Archaeologists discovered stone tools representative of early North American Paleoindians when the main house at the historic Vail & Vicker Ranch on Santa Rosa Island was lifted for construction of a new foundation.
The tools, described as barbed points and crescents, were used for hunting and fishing in the islands, five of which comprise Channel Islands National Park.
“The northern Channel Islands have one of the largest and most significant clusters of early coastal sites in the Americas with more than 100 sites over 7,500 years old,” Jon Erlandson, a University of Oregon expert on ancient coastal archaeology, said in a statement. “We suspect the site is at least 10,000 years old, with evidence of some of the earliest people on the West Coast, the first Americans.”

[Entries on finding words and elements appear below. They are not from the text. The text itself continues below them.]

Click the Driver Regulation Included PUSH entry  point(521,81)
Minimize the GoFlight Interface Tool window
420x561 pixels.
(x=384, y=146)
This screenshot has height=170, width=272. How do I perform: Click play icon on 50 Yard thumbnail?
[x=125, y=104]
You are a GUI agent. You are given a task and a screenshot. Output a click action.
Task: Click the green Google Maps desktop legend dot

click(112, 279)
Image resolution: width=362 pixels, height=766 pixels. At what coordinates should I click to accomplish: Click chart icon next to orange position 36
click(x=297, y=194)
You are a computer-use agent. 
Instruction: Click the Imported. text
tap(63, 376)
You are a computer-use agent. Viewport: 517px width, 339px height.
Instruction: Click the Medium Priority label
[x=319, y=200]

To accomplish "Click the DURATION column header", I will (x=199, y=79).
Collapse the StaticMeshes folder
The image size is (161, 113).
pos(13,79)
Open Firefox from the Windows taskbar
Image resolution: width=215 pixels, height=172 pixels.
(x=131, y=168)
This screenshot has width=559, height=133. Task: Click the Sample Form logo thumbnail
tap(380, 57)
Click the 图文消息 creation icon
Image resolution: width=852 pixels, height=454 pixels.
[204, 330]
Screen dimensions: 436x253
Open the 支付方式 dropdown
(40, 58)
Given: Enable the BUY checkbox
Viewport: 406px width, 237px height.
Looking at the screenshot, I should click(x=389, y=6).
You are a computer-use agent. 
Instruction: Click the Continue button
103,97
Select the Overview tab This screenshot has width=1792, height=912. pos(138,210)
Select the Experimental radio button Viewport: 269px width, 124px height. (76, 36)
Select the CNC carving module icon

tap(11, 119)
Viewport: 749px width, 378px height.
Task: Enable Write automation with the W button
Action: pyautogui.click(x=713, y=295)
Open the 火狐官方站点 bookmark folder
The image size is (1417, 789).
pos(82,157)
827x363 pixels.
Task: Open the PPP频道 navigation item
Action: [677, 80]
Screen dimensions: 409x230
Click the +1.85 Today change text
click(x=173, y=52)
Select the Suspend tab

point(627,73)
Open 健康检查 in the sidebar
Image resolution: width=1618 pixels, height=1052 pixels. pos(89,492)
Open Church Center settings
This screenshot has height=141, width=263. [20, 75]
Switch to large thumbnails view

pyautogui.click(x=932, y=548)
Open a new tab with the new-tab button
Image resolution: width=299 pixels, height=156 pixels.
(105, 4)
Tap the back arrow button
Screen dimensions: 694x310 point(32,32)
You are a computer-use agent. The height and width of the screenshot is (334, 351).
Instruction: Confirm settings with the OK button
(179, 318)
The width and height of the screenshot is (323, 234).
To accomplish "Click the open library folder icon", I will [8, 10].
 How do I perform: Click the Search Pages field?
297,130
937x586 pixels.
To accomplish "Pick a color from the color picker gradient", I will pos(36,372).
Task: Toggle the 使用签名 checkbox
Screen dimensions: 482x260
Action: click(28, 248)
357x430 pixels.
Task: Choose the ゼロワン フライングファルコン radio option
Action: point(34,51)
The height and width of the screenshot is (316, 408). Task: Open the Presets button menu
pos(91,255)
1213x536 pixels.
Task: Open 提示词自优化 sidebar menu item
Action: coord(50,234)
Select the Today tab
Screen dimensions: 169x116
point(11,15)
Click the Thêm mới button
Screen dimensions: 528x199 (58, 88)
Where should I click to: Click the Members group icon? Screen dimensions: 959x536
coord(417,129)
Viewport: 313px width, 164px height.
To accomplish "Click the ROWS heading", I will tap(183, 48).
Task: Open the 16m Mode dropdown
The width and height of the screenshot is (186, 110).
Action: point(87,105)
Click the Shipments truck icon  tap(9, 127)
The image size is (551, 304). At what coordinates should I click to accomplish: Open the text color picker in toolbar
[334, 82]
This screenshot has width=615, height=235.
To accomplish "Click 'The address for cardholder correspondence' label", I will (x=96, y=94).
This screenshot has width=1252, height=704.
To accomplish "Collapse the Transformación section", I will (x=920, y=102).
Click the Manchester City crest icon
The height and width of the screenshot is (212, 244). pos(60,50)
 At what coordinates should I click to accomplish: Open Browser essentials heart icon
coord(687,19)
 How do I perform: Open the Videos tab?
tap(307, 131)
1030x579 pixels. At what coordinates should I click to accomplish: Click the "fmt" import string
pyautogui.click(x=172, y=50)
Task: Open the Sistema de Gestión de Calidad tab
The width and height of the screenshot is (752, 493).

Scientists believe the ancient sites may be evidence of a coastal migration around the North Pacific Rim from northeast Asia to the Americas, the park service said.
Santa Rosa Island is also the site of the 1959 discovery of the so-called Arlington Man, human remains that were subsequently dated to 13,000 years ago and may be the oldest found in North America.
The house where the newly discovered tools were found was constructed sometime after 1869 on a sheep and cattle ranch that operated for more than 150 years.
The rehabilitation, which will turn it into island visitor lodging, has been suspended for the archaeological investigation in conjunction with the Chumash people, Native Americans who historically lived along the central and southern coast of California and on several of the Channel Islands.
Test excavations are being made near the ranch house to determine the extent of ancient deposits.
Channel Islands National Park is headquartered on the mainland in Ventura, about 65 miles (105 kilometers) northwest of downtown Los Angeles. Santa Rosa is the second-largest of the islands, stretching nearly 15 miles (24 kilometers) long and 10 miles (16 kilometers) wide.